Jerome had been a member of Flight Centre’s corporate agency training team and travelled throughout New Zealand and overseas.

After the country was plunged into the Level 4 lockdown last year, he set his mind on a lifestyle change, and relocated to Tauranga. But it wasn’t long before he was made redundant from Flight Centre.

Getting a new job became the priority. “My brother-in-law and his family pick kiwifruit with EastPack, so that’s how I got my introduction – picking kiwifruit and also doing the winter pruning,” he says.

Jerome wanted to step into a management role again, so between seasons he worked for a wholesale hospitality company and continued to search for the right position – even getting his forklift licence to boost his CV.

The best thing about the job? “The community and the enthusiasm that the people bring to the workplace every morning,” he says. “Everyone’s saying hello and happy and having a laugh – that’s the best thing about it. I love it here.”

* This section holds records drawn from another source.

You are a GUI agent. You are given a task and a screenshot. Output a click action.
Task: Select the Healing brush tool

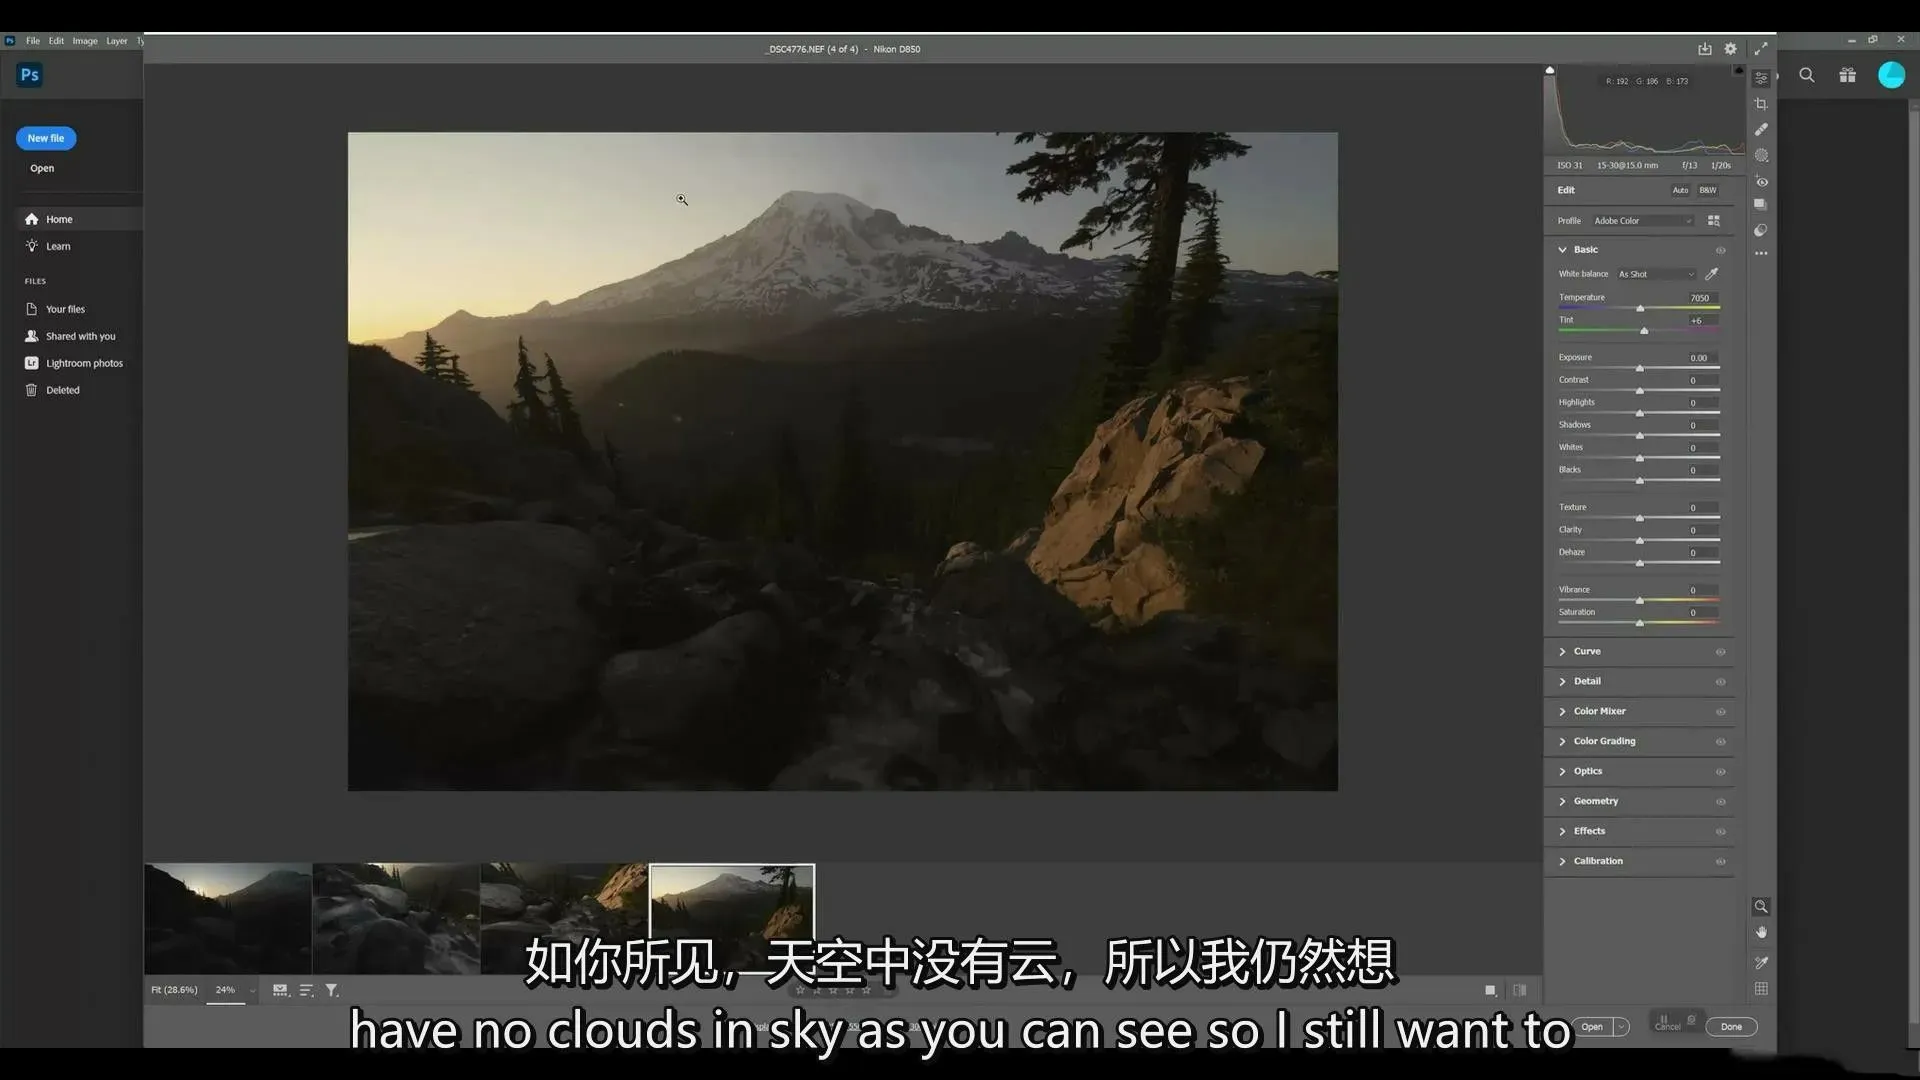pyautogui.click(x=1761, y=130)
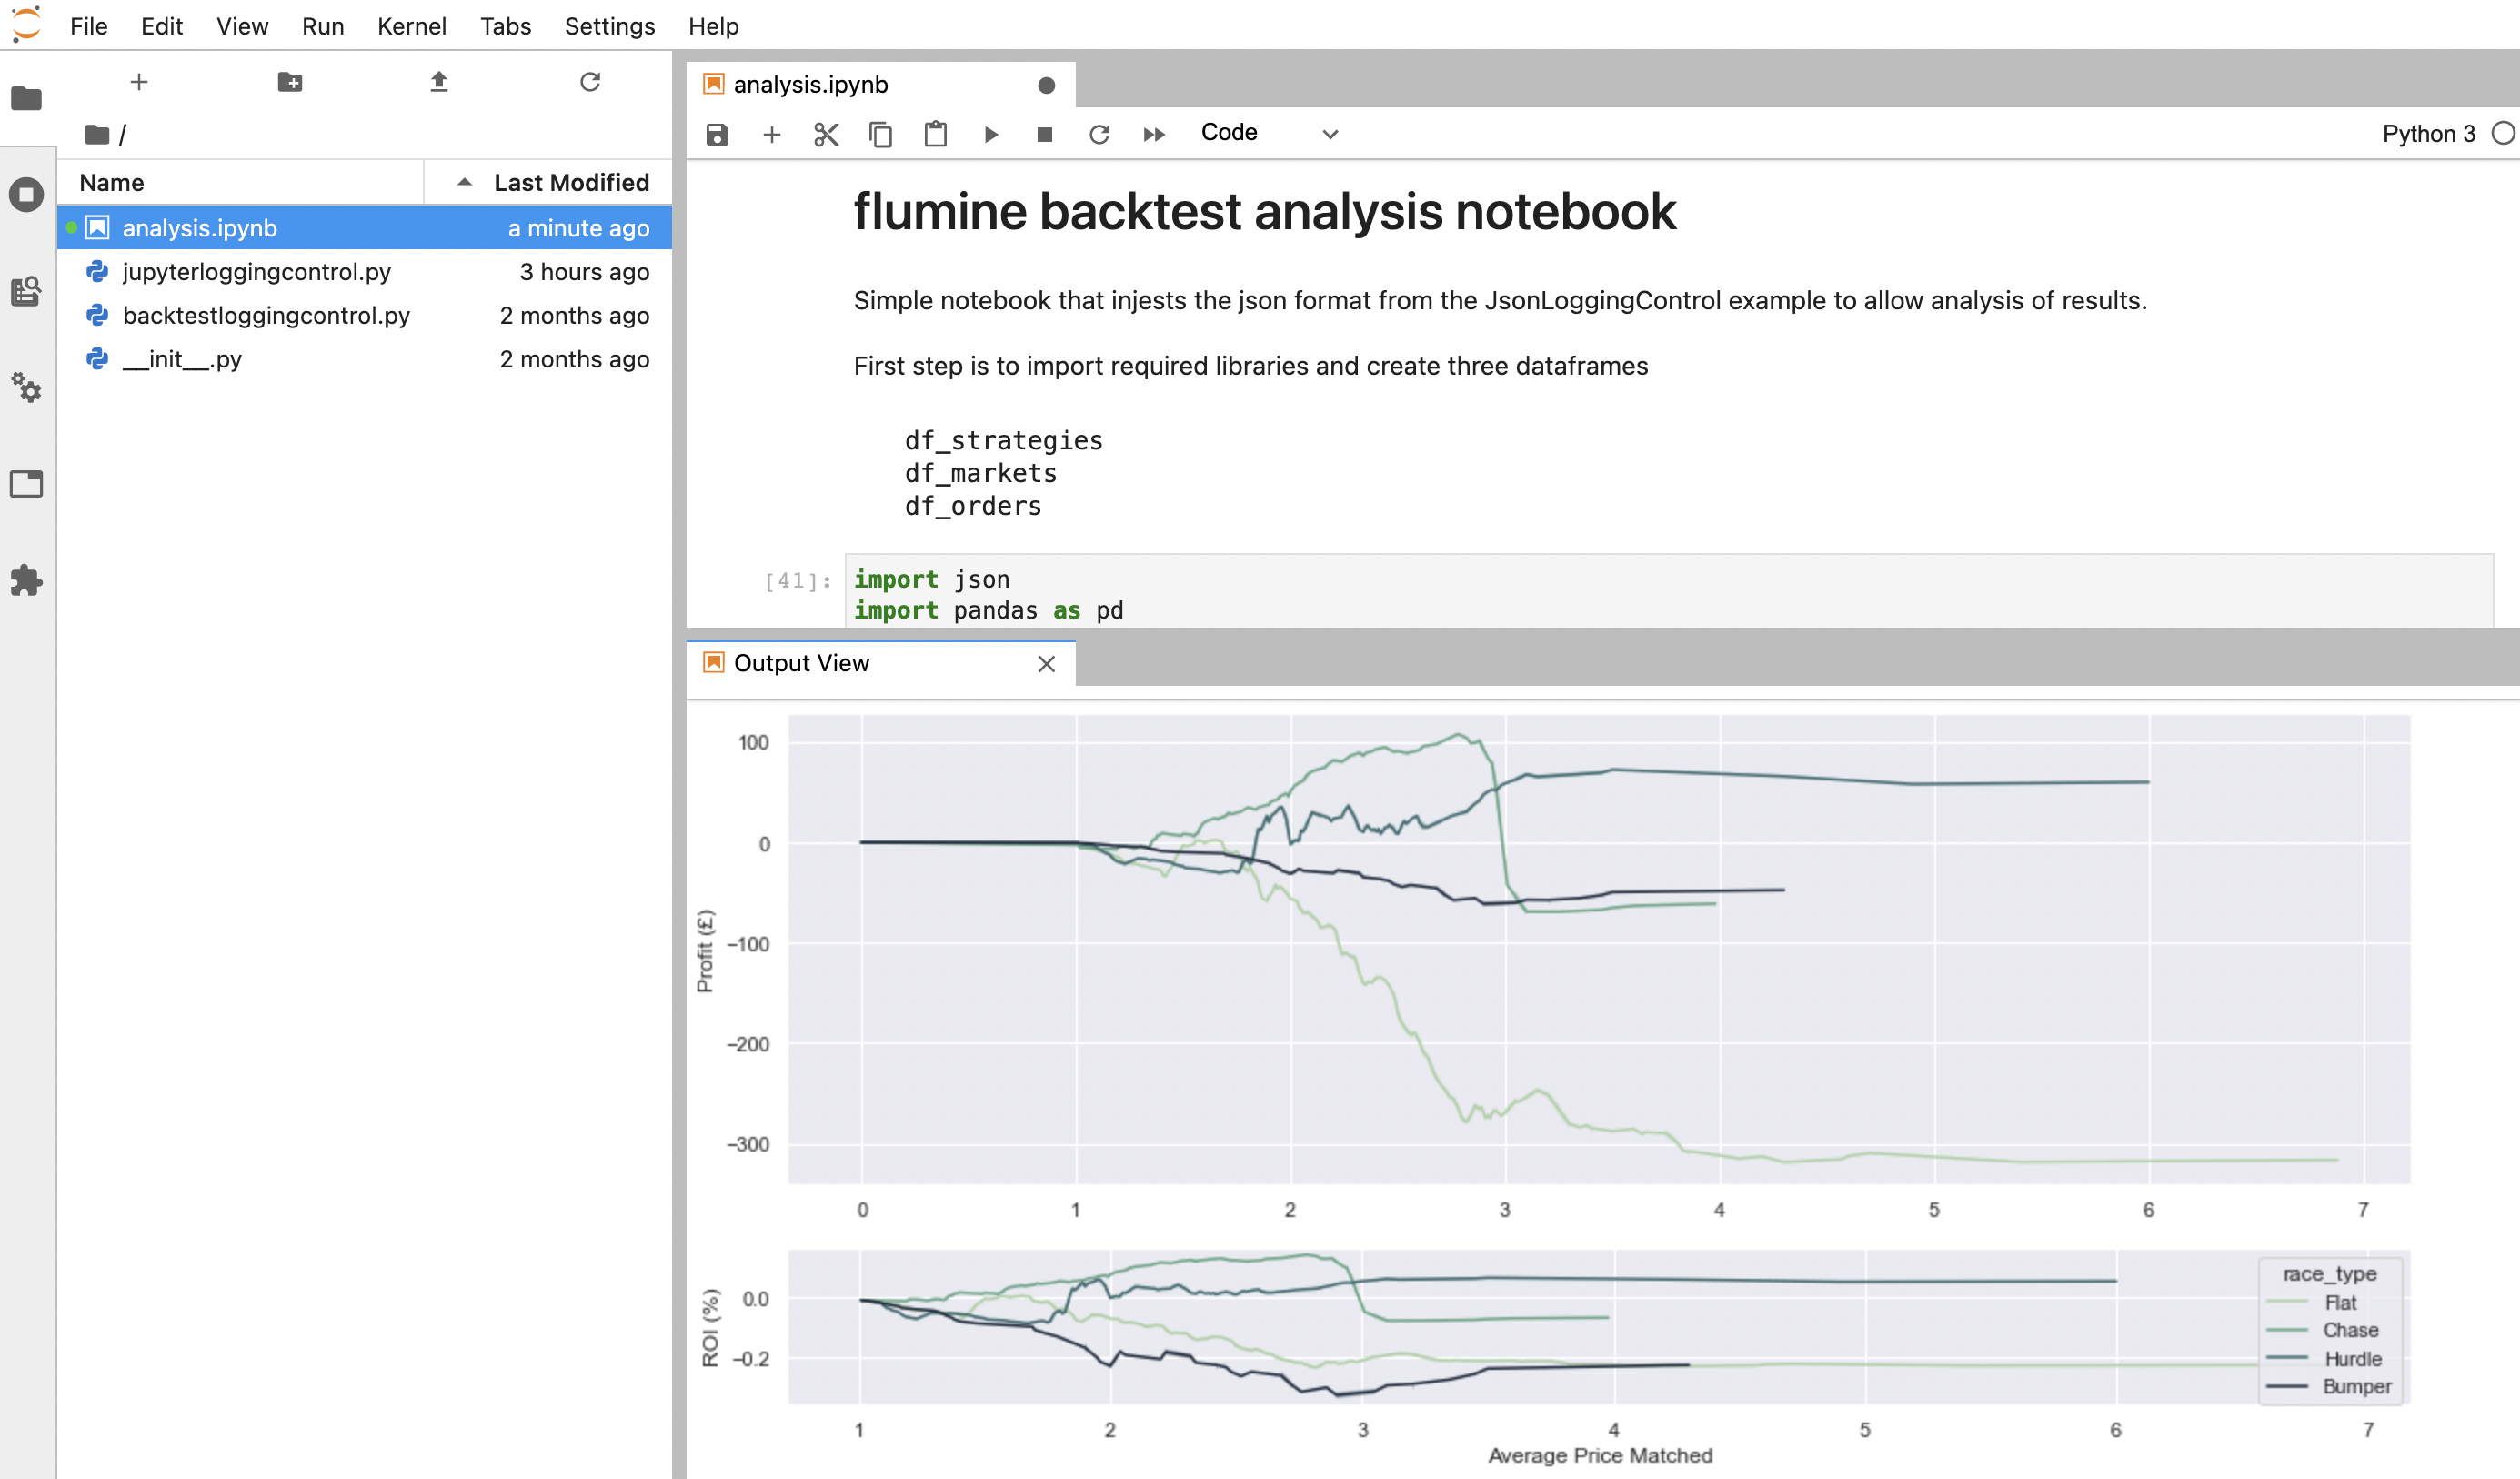The height and width of the screenshot is (1479, 2520).
Task: Open jupyterloggingcontrol.py from the file list
Action: coord(256,271)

Much like the whole industry, the packhouse celebrates people by putting on shared lunches and cultural weeks to highlight the backgrounds of those that work there.

Jerome also has a go-getter attitude towards work and does his part for company culture – even if it’s at the expense of himself.

“Before I jump on the speaker and talk to everybody in the morning, I usually do an airport call saying ‘bing-bong’ in a high-pitched voice, and it gets everyone’s attention,” he laughs. “Now it’s become my nickname, so people walk around here calling me Bing Bong.”